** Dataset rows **
========================
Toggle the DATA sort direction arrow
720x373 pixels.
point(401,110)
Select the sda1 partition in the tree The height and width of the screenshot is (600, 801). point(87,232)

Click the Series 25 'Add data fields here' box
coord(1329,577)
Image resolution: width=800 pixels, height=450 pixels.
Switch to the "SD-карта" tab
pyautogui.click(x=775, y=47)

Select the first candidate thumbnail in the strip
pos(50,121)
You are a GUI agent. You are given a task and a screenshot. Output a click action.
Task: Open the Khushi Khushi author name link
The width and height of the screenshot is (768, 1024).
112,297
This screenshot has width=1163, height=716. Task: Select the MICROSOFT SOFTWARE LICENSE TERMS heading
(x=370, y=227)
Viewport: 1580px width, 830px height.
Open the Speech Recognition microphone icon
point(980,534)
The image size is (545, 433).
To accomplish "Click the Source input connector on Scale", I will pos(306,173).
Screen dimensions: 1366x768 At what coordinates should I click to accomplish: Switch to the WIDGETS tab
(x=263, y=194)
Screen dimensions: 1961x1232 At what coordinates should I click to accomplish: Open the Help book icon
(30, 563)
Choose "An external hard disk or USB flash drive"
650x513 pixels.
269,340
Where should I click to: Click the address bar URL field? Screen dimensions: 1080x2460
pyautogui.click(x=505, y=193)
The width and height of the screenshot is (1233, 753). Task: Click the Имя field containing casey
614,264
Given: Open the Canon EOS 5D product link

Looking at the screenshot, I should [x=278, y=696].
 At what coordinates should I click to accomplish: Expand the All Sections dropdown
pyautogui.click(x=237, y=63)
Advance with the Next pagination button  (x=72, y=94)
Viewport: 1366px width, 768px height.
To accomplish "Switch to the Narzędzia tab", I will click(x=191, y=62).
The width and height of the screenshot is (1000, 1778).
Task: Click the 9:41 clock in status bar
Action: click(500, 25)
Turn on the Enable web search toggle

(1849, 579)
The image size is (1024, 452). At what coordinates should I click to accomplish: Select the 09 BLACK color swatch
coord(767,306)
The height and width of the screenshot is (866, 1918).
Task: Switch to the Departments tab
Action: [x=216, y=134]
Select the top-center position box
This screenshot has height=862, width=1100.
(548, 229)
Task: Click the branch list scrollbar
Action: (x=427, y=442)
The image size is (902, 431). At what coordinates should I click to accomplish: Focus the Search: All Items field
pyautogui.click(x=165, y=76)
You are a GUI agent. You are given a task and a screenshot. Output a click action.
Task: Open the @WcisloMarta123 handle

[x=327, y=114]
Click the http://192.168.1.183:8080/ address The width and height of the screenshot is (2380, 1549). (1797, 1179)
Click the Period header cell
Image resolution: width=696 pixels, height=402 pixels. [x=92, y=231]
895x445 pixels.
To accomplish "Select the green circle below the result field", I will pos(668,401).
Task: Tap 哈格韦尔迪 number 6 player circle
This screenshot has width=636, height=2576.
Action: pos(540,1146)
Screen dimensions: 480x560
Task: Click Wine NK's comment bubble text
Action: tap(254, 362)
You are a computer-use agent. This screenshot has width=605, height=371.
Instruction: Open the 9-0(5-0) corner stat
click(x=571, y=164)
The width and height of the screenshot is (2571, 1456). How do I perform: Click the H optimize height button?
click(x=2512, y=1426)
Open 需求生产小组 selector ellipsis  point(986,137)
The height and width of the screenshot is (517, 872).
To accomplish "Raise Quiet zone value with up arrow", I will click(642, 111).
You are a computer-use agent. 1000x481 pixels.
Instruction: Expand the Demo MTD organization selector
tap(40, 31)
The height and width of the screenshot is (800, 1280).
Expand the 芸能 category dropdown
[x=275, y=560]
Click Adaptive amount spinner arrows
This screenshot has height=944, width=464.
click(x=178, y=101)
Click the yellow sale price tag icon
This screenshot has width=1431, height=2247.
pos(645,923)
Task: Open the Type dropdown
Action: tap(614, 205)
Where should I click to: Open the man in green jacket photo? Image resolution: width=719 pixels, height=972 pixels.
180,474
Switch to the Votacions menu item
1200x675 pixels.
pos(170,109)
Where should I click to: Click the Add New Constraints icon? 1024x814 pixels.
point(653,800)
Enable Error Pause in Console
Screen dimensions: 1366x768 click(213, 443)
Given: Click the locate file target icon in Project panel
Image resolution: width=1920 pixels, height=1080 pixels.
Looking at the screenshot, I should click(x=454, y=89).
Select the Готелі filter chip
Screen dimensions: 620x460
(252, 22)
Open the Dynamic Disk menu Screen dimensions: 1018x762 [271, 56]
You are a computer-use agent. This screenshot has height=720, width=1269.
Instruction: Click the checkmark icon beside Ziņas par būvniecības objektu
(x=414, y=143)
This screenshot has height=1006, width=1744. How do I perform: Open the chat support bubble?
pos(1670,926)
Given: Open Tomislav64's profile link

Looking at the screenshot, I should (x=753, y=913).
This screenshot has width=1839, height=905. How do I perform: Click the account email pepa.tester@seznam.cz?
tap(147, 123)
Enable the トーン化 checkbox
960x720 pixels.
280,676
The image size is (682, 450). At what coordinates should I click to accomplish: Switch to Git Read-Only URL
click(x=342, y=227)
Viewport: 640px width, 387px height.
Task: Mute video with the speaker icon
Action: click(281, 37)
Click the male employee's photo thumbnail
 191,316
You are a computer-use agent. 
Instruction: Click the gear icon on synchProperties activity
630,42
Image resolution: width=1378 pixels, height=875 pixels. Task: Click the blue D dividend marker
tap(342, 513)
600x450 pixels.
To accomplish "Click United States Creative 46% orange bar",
========================
Please format the items above as a JSON list of strings, with one string for each line and blank lines left out.

** EXPECTED OUTPUT **
[
  "Toggle the DATA sort direction arrow",
  "720x373 pixels.",
  "point(401,110)",
  "Select the sda1 partition in the tree The height and width of the screenshot is (600, 801). point(87,232)",
  "Click the Series 25 'Add data fields here' box",
  "coord(1329,577)",
  "Image resolution: width=800 pixels, height=450 pixels.",
  "Switch to the \"SD-карта\" tab",
  "pyautogui.click(x=775, y=47)",
  "Select the first candidate thumbnail in the strip",
  "pos(50,121)",
  "You are a GUI agent. You are given a task and a screenshot. Output a click action.",
  "Task: Open the Khushi Khushi author name link",
  "The width and height of the screenshot is (768, 1024).",
  "112,297",
  "This screenshot has width=1163, height=716. Task: Select the MICROSOFT SOFTWARE LICENSE TERMS heading",
  "(x=370, y=227)",
  "Viewport: 1580px width, 830px height.",
  "Open the Speech Recognition microphone icon",
  "point(980,534)",
  "The image size is (545, 433).",
  "To accomplish \"Click the Source input connector on Scale\", I will pos(306,173).",
  "Screen dimensions: 1366x768 At what coordinates should I click to accomplish: Switch to the WIDGETS tab",
  "(x=263, y=194)",
  "Screen dimensions: 1961x1232 At what coordinates should I click to accomplish: Open the Help book icon",
  "(30, 563)",
  "Choose \"An external hard disk or USB flash drive\"",
  "650x513 pixels.",
  "269,340",
  "Where should I click to: Click the address bar URL field? Screen dimensions: 1080x2460",
  "pyautogui.click(x=505, y=193)",
  "The width and height of the screenshot is (1233, 753). Task: Click the Имя field containing casey",
  "614,264",
  "Given: Open the Canon EOS 5D product link",
  "Looking at the screenshot, I should [x=278, y=696].",
  " At what coordinates should I click to accomplish: Expand the All Sections dropdown",
  "pyautogui.click(x=237, y=63)",
  "Advance with the Next pagination button  (x=72, y=94)",
  "Viewport: 1366px width, 768px height.",
  "To accomplish \"Switch to the Narzędzia tab\", I will click(x=191, y=62).",
  "The width and height of the screenshot is (1000, 1778).",
  "Task: Click the 9:41 clock in status bar",
  "Action: click(500, 25)",
  "Turn on the Enable web search toggle",
  "(1849, 579)",
  "The image size is (1024, 452). At what coordinates should I click to accomplish: Select the 09 BLACK color swatch",
  "coord(767,306)",
  "The height and width of the screenshot is (866, 1918).",
  "Task: Switch to the Departments tab",
  "Action: [x=216, y=134]",
  "Select the top-center position box",
  "This screenshot has height=862, width=1100.",
  "(548, 229)",
  "Task: Click the branch list scrollbar",
  "Action: (x=427, y=442)",
  "The image size is (902, 431). At what coordinates should I click to accomplish: Focus the Search: All Items field",
  "pyautogui.click(x=165, y=76)",
  "You are a GUI agent. You are given a task and a screenshot. Output a click action.",
  "Task: Open the @WcisloMarta123 handle",
  "[x=327, y=114]",
  "Click the http://192.168.1.183:8080/ address The width and height of the screenshot is (2380, 1549). (1797, 1179)",
  "Click the Period header cell",
  "Image resolution: width=696 pixels, height=402 pixels. [x=92, y=231]",
  "895x445 pixels.",
  "To accomplish \"Select the green circle below the result field\", I will pos(668,401).",
  "Task: Tap 哈格韦尔迪 number 6 player circle",
  "This screenshot has width=636, height=2576.",
  "Action: pos(540,1146)",
  "Screen dimensions: 480x560",
  "Task: Click Wine NK's comment bubble text",
  "Action: tap(254, 362)",
  "You are a computer-use agent. This screenshot has width=605, height=371.",
  "Instruction: Open the 9-0(5-0) corner stat",
  "click(x=571, y=164)",
  "The width and height of the screenshot is (2571, 1456). How do I perform: Click the H optimize height button?",
  "click(x=2512, y=1426)",
  "Open 需求生产小组 selector ellipsis  point(986,137)",
  "The height and width of the screenshot is (517, 872).",
  "To accomplish \"Raise Quiet zone value with up arrow\", I will click(642, 111).",
  "You are a computer-use agent. 1000x481 pixels.",
  "Instruction: Expand the Demo MTD organization selector",
  "tap(40, 31)",
  "The height and width of the screenshot is (800, 1280).",
  "Expand the 芸能 category dropdown",
  "[x=275, y=560]",
  "Click Adaptive amount spinner arrows",
  "This screenshot has height=944, width=464.",
  "click(x=178, y=101)",
  "Click the yellow sale price tag icon",
  "This screenshot has width=1431, height=2247.",
  "pos(645,923)",
  "Task: Open the Type dropdown",
  "Action: tap(614, 205)",
  "Where should I click to: Open the man in green jacket photo? Image resolution: width=719 pixels, height=972 pixels.",
  "180,474",
  "Switch to the Votacions menu item",
  "1200x675 pixels.",
  "pos(170,109)",
  "Where should I click to: Click the Add New Constraints icon? 1024x814 pixels.",
  "point(653,800)",
  "Enable Error Pause in Console",
  "Screen dimensions: 1366x768 click(213, 443)",
  "Given: Click the locate file target icon in Project panel",
  "Image resolution: width=1920 pixels, height=1080 pixels.",
  "Looking at the screenshot, I should click(x=454, y=89).",
  "Select the Готелі filter chip",
  "Screen dimensions: 620x460",
  "(252, 22)",
  "Open the Dynamic Disk menu Screen dimensions: 1018x762 [271, 56]",
  "You are a computer-use agent. This screenshot has height=720, width=1269.",
  "Instruction: Click the checkmark icon beside Ziņas par būvniecības objektu",
  "(x=414, y=143)",
  "This screenshot has height=1006, width=1744. How do I perform: Open the chat support bubble?",
  "pos(1670,926)",
  "Given: Open Tomislav64's profile link",
  "Looking at the screenshot, I should (x=753, y=913).",
  "This screenshot has width=1839, height=905. How do I perform: Click the account email pepa.tester@seznam.cz?",
  "tap(147, 123)",
  "Enable the トーン化 checkbox",
  "960x720 pixels.",
  "280,676",
  "The image size is (682, 450). At what coordinates should I click to accomplish: Switch to Git Read-Only URL",
  "click(x=342, y=227)",
  "Viewport: 640px width, 387px height.",
  "Task: Mute video with the speaker icon",
  "Action: click(281, 37)",
  "Click the male employee's photo thumbnail",
  " 191,316",
  "You are a computer-use agent. ",
  "Instruction: Click the gear icon on synchProperties activity",
  "630,42",
  "Image resolution: width=1378 pixels, height=875 pixels. Task: Click the blue D dividend marker",
  "tap(342, 513)",
  "600x450 pixels.",
  "To accomplish \"Click United States Creative 46% orange bar\","
]